Tuesday, October 3, 2006

Apologies - yuck

Helen Clark is pathetic.
In addition to her other crimes against my sensibilities, the list of which is so long it would fill the fishing.net servers to overflowing, this apology of a public figure has the back bone of a mollusc. The front page of the Herald this morning carries her apology to all cancer sufferers for her calling Don Brash cancerous and corrosive. She doesn't want to cause offence to any suffers from uncontrolled mitosis. I assume tomorrow we will get the apology to all those whose cars have just failed their Warrant of Fitness on account of excess rust as she might have retraumatised these poor victims by making them relive the horrors of walking from the Inspection Station with the ticks in the wrong column. Pathetic. But this apologist way of doing things is typical of the way she leads her life and, through the policies she would foist upon us, wants us to lead ours. Look at all the treaty settlements. You get 4 trillion dollars, 5 squillion square miles of forest, a couple of lake beds, fishing rights to the Auckland Islands, the infra red part of the electromagnetic spectrum and.........an apology. No one must ever offend anyone. You certainly musn't do this by pointing out that they might in some way be inferior to you in any way. If you even suggest that two people are not totally equal in every way your reponse must be to go back into the room under the door and apologise. Pathetic. Listen up woman, if you think Don is a cancerous, corrosive wretch, say so and have the balls (sic) to stick to your guns. I think you are pathetic - and don't ask me what I really think, because I'll tell you and won't apologise afterwards.

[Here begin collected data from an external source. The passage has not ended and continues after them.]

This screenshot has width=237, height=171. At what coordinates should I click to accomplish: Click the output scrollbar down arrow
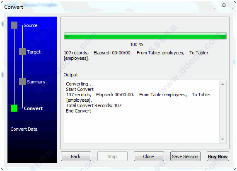(222, 139)
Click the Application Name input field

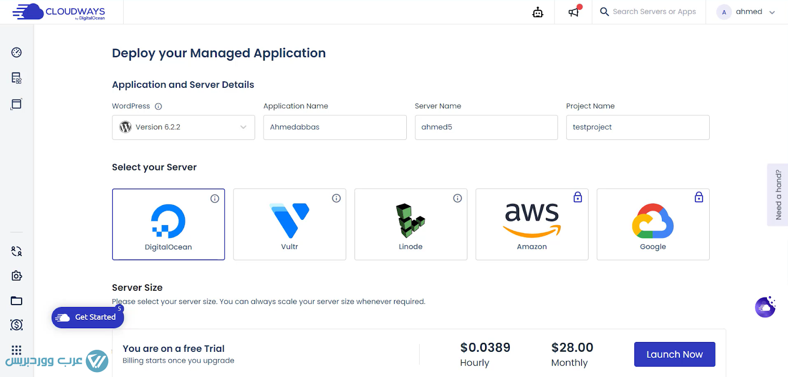335,127
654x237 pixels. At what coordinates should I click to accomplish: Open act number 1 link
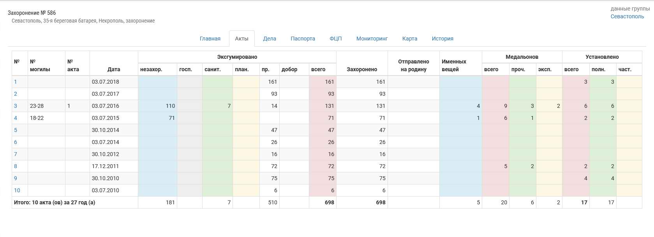[16, 82]
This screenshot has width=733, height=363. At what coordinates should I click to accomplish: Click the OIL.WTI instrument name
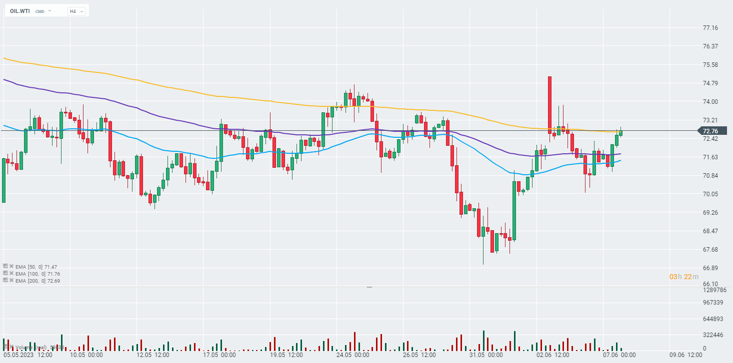(x=20, y=11)
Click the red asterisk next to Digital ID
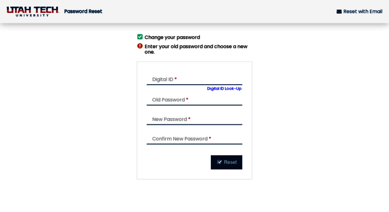This screenshot has height=212, width=389. (x=176, y=79)
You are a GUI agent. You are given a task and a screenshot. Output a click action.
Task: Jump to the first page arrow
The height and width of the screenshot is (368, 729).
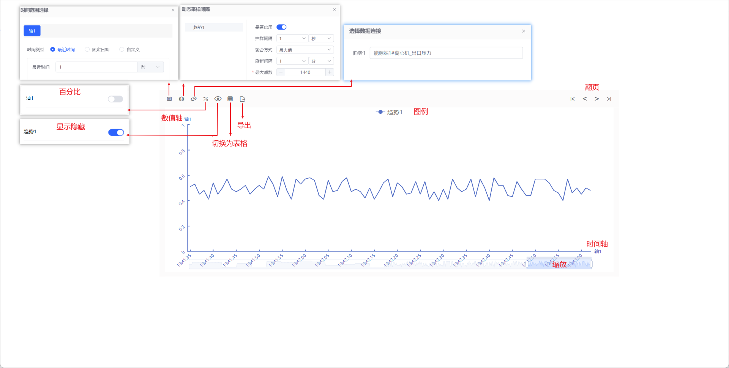coord(573,99)
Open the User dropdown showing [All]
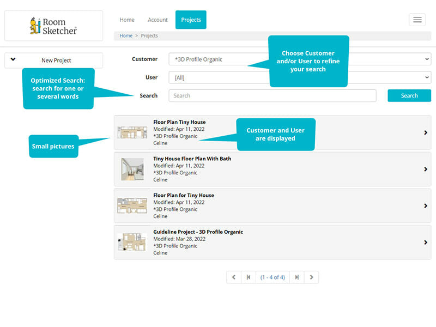Image resolution: width=436 pixels, height=327 pixels. click(299, 77)
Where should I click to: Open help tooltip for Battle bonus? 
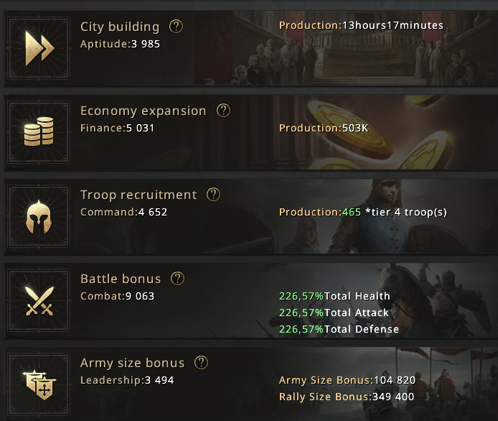(x=177, y=279)
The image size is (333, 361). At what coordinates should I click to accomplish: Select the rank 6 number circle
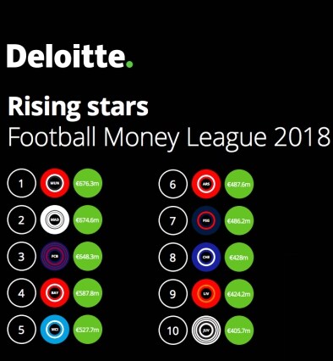pyautogui.click(x=173, y=184)
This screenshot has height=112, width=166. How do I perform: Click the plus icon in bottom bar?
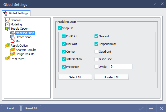(151, 108)
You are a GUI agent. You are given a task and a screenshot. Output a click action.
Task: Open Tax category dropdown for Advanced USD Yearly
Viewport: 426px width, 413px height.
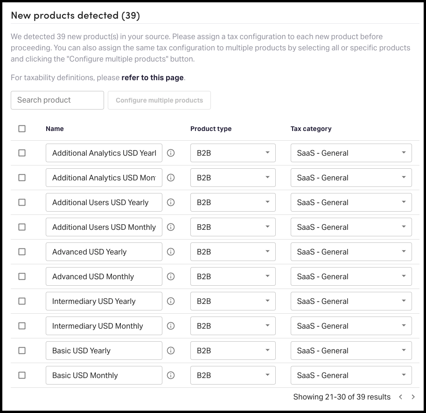point(351,252)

Colin James writes a very interesting piece this morning which doesn't really fill its potential. It starts with the state the terrorists of the planet have got the rest of the law abiding world into. You know the sort of stuff, you can't take more than 85ml of your contact lens solution on to the plane, shoes off at the check-in desk. All this done by blowing up a few bits and pieces, but more importantly theatening to do it again. Nothing new here and the sort of mindset that terrorsits strive to achieve in their targets. The interesting part to my way of thinking is the idea that this fire is being fuelled by our obsession to be risk aversive. For example the chances of anything untoward happening on any given flight out of pretty much anywhere are low - even if you are flying from Baghdad. The chances of anything untoward happening if you are flying out of Auckland are very much lower than even this. Approching - but not reaching - zero. They can never be zero. Nothing that is not a but of machinery can be predicted to do anything in the future with a probability of 100%. But, and here is the interesting bit, we as a society are prepared to put an inversely proportional amount of effort into the infinitessimly small part of the equation. It is bonkers to my mind. You have to take a risk in everything you do. You must not be overtly stupid, but - and here comes the rub - we, in many things in life, have set the risk bar at totally the wrong level. This is where OSH has got it so wrong - rules for Africa for which compliance is demanded all the time for events that are almost certainly never going to happen.
Be safe and when in doubt, apologise. Yuck.